The results can be viewed at benchmarks.solidus.io

Running Benchmarks

To run all benchmarks against all versions of Solidus on both MySQL and PostgreSQL, simply run:

rake benchmark:all

This will save results as json files in the data/ directory.

The suite can be run on just one version using

rake benchmark

A single file can be run using

ruby -Isuite suite/some_benchmark.rb

Rendering website

Just run:

ruby render.rb

This will generate webpages in the output/ directory based on the results in the data/ directory.

Writing benchmarks

Benchmarks are composed of three steps setup, before, and measure

SolidusBenchmark.new "order/update/cart" do
  setup do
    FactoryGirl.create(:order_with_line_items, line_items_count: 2)
  end

  before do
    @order = Spree::Order.first
    @order.update!
  end

  measure do
    @order.update!
  end
end

Benchmarks are run as follows:

  • Run setup block once to pre-populate the database with some data for the test.
  • Loop until sufficient data is collected:
    • Run before block to perform any tasks that should be run before the actual test.
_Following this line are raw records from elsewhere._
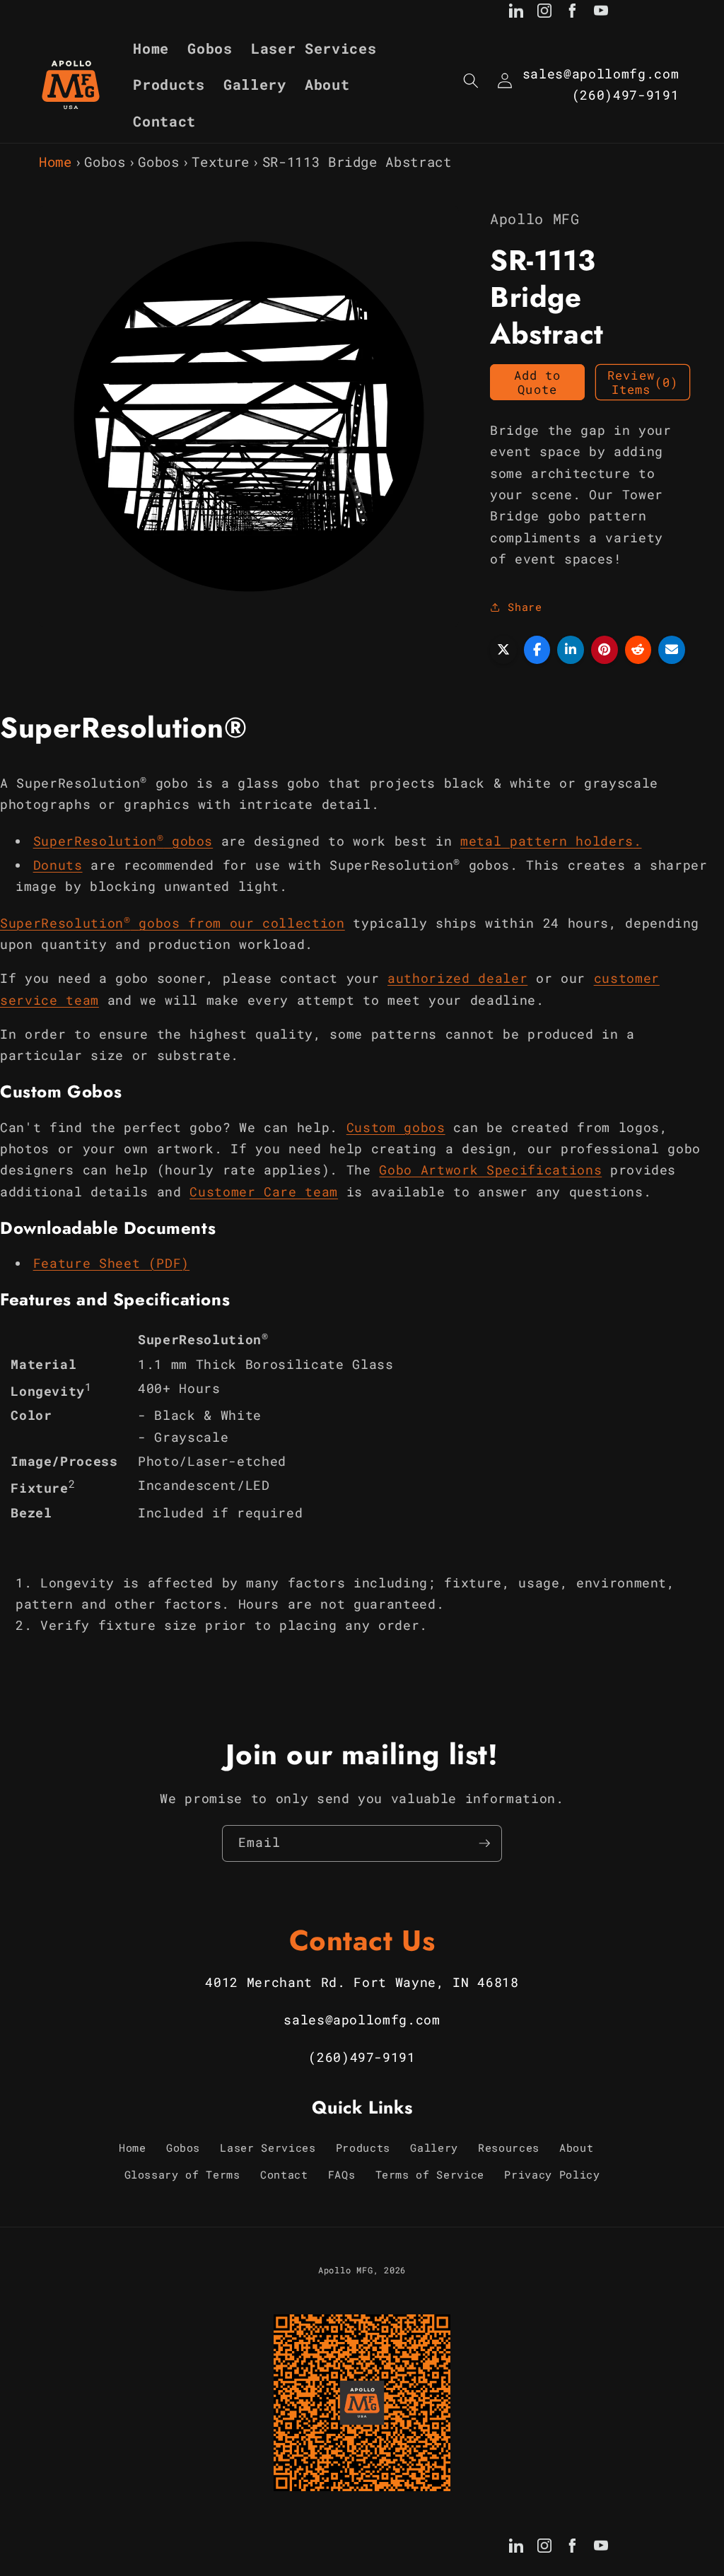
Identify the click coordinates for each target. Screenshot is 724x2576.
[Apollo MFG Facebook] (573, 13)
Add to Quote (537, 382)
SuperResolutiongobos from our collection (172, 923)
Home (55, 161)
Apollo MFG (345, 2269)
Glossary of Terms (182, 2174)
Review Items (642, 382)
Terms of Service (430, 2174)
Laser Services (267, 2147)
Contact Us (362, 1940)
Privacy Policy (552, 2174)
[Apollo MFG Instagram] (544, 13)
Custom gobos (395, 1127)
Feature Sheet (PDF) (111, 1263)
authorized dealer (457, 978)
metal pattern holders (547, 841)
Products (363, 2147)
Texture (221, 161)
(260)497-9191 (625, 95)
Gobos (104, 161)
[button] (471, 81)
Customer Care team (263, 1192)
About (576, 2147)
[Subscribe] (484, 1843)
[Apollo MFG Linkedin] (516, 13)
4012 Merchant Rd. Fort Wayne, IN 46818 (361, 1982)
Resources (508, 2147)
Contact (284, 2174)
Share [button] (525, 607)
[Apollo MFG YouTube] (601, 13)
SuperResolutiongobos (123, 841)
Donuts (58, 865)
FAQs (342, 2174)
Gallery (434, 2147)
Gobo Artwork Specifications (490, 1170)
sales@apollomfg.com (600, 74)
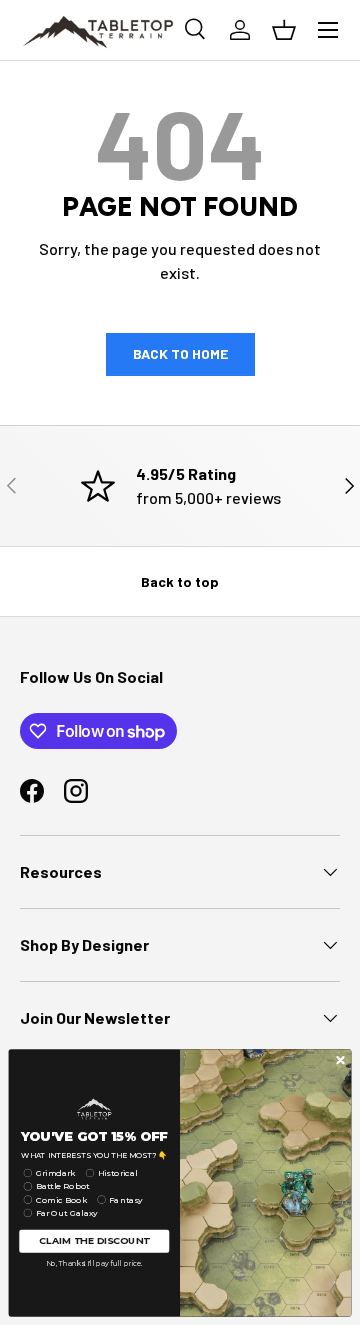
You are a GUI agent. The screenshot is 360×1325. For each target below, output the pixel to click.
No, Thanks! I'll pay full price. (94, 1263)
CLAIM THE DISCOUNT (94, 1241)
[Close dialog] (340, 1059)
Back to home (180, 353)
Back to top (180, 581)
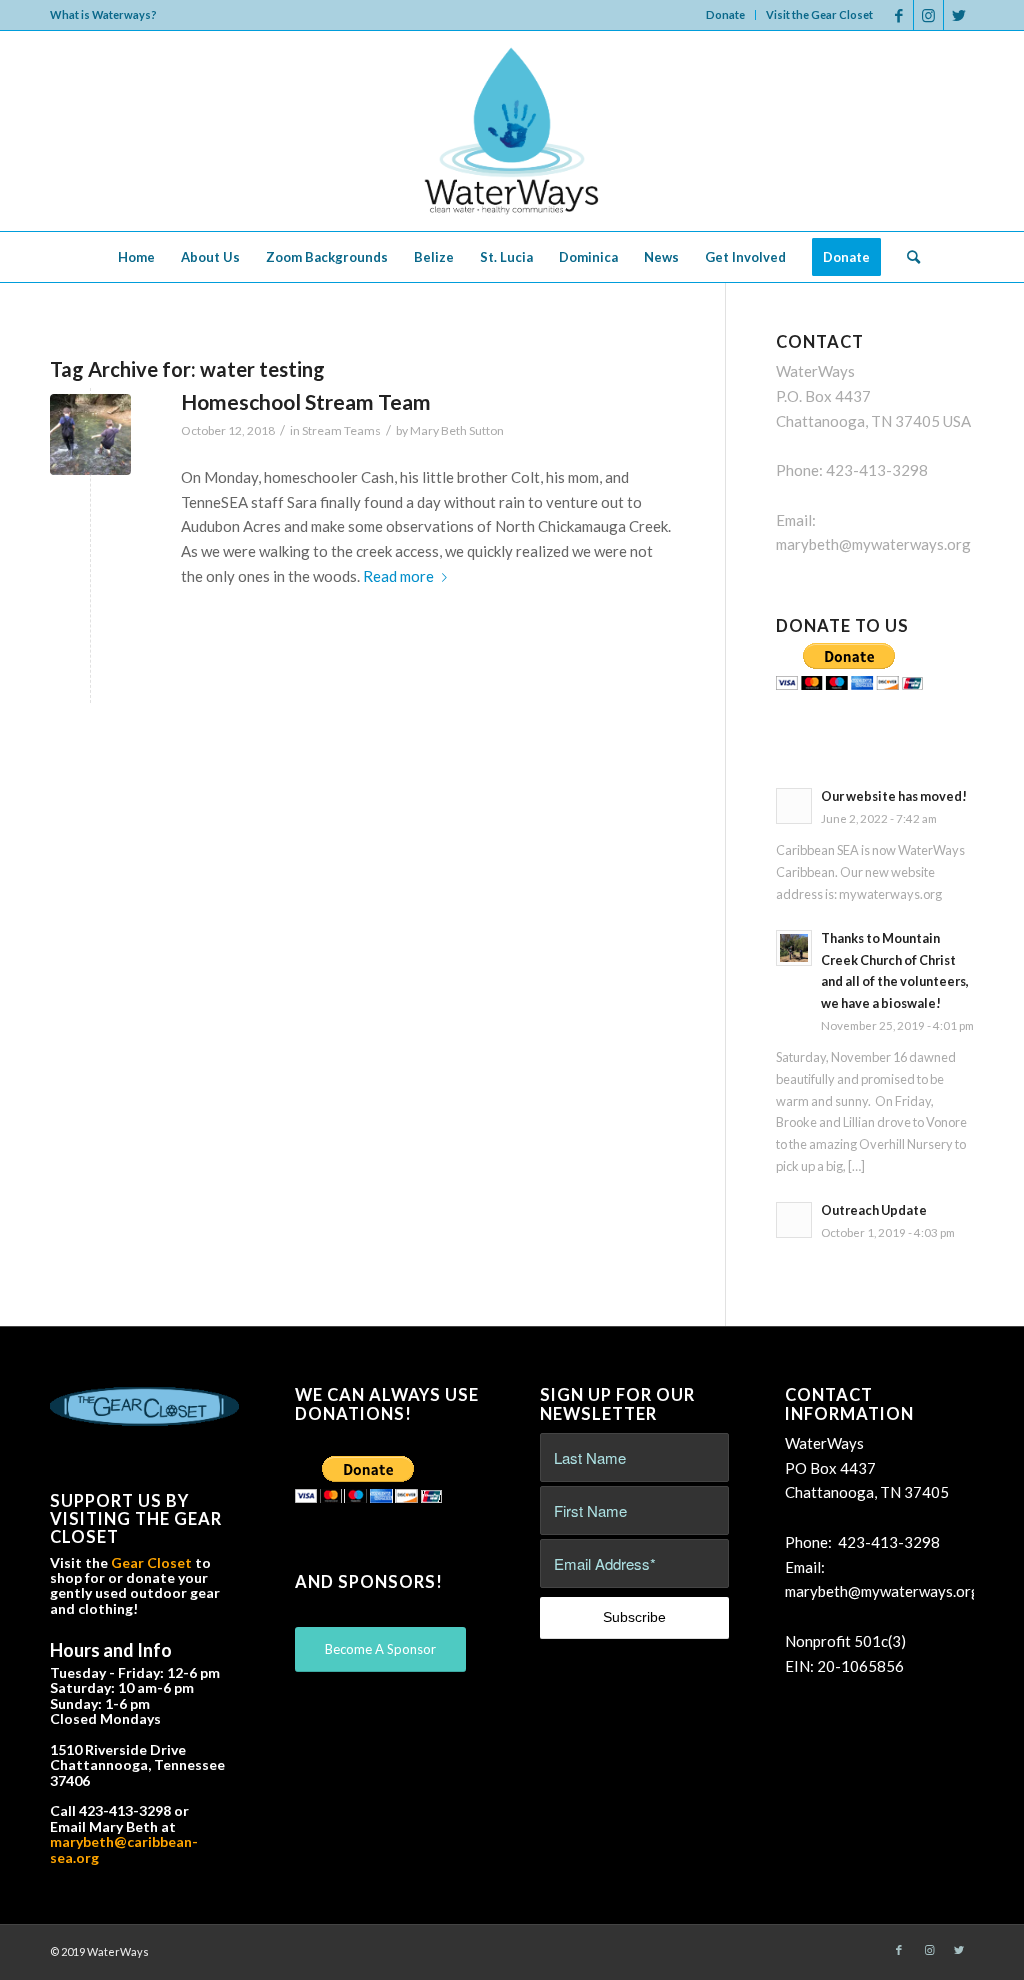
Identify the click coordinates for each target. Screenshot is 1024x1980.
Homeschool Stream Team (306, 401)
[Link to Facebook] (898, 15)
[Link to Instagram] (928, 15)
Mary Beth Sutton (457, 430)
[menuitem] (726, 15)
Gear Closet (151, 1562)
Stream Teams (341, 430)
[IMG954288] (90, 434)
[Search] (907, 257)
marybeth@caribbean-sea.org (124, 1849)
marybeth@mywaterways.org (873, 544)
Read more (398, 576)
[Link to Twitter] (959, 15)
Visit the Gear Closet (819, 14)
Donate (725, 14)
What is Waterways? (103, 14)
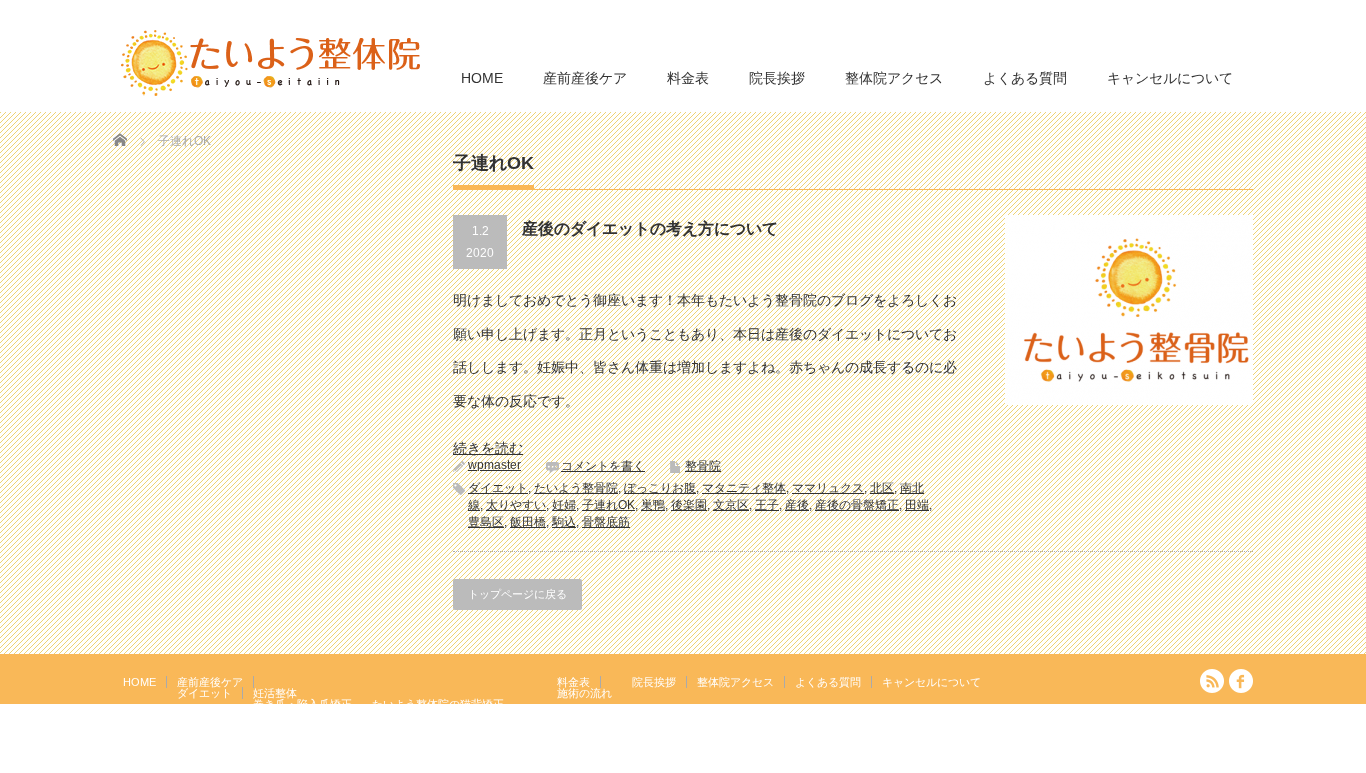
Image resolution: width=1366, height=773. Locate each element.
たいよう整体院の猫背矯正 (438, 704)
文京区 (731, 505)
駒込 (564, 522)
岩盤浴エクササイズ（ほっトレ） (454, 715)
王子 (767, 505)
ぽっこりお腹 (660, 488)
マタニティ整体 (744, 488)
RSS (1212, 681)
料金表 (688, 78)
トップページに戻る (517, 594)
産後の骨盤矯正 (857, 505)
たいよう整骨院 (576, 488)
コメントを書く (603, 466)
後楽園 (689, 505)
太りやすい (516, 505)
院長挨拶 (777, 78)
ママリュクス (828, 488)
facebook (1241, 681)
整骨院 (703, 466)
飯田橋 (528, 522)
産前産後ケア (585, 78)
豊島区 (486, 522)
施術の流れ (584, 693)
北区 (882, 488)
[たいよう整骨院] (271, 61)
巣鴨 (653, 505)
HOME (482, 78)
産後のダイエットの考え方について (650, 228)
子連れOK (608, 505)
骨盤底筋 (606, 522)
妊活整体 (275, 693)
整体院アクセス (894, 78)
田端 (917, 505)
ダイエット (498, 488)
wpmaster (494, 465)
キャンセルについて (1170, 78)
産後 (797, 505)
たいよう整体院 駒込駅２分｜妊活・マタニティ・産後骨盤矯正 (1079, 759)
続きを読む (488, 448)
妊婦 (564, 505)
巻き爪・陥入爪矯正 (302, 704)
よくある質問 (1025, 78)
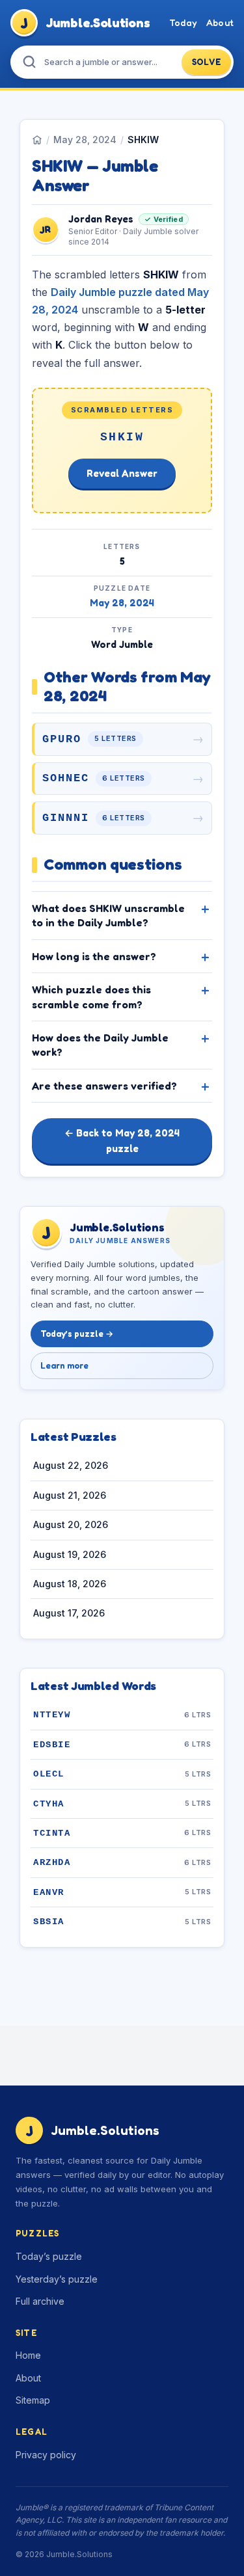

This may be used to clean any data from the previous run of measure
    • Run measure block. This operation is what is actually measured.
  • Run DatabaseCleaner to truncate databased

Limitations

  • benchmarks.solidus.io is generated from my work computer (i7-4790 CPU @ 3.60GHz). While not totally unreasonable, it would be better to run benchmarks on a machine more like what's generally used in production (like an EC2 instance) and with a database on a separate machine.
  • The benchmarks are somewhat synthetic. Setup for each benchmark creates data relevant to the test. A real production database would have a lot more records in every table.
  • The method of measurement works well for measuring relatively slow methods (more than ~50 microseconds), but would be a poor fit for micobenchmarks. Tools like the excellent benchmark-ips are more suitable for that task.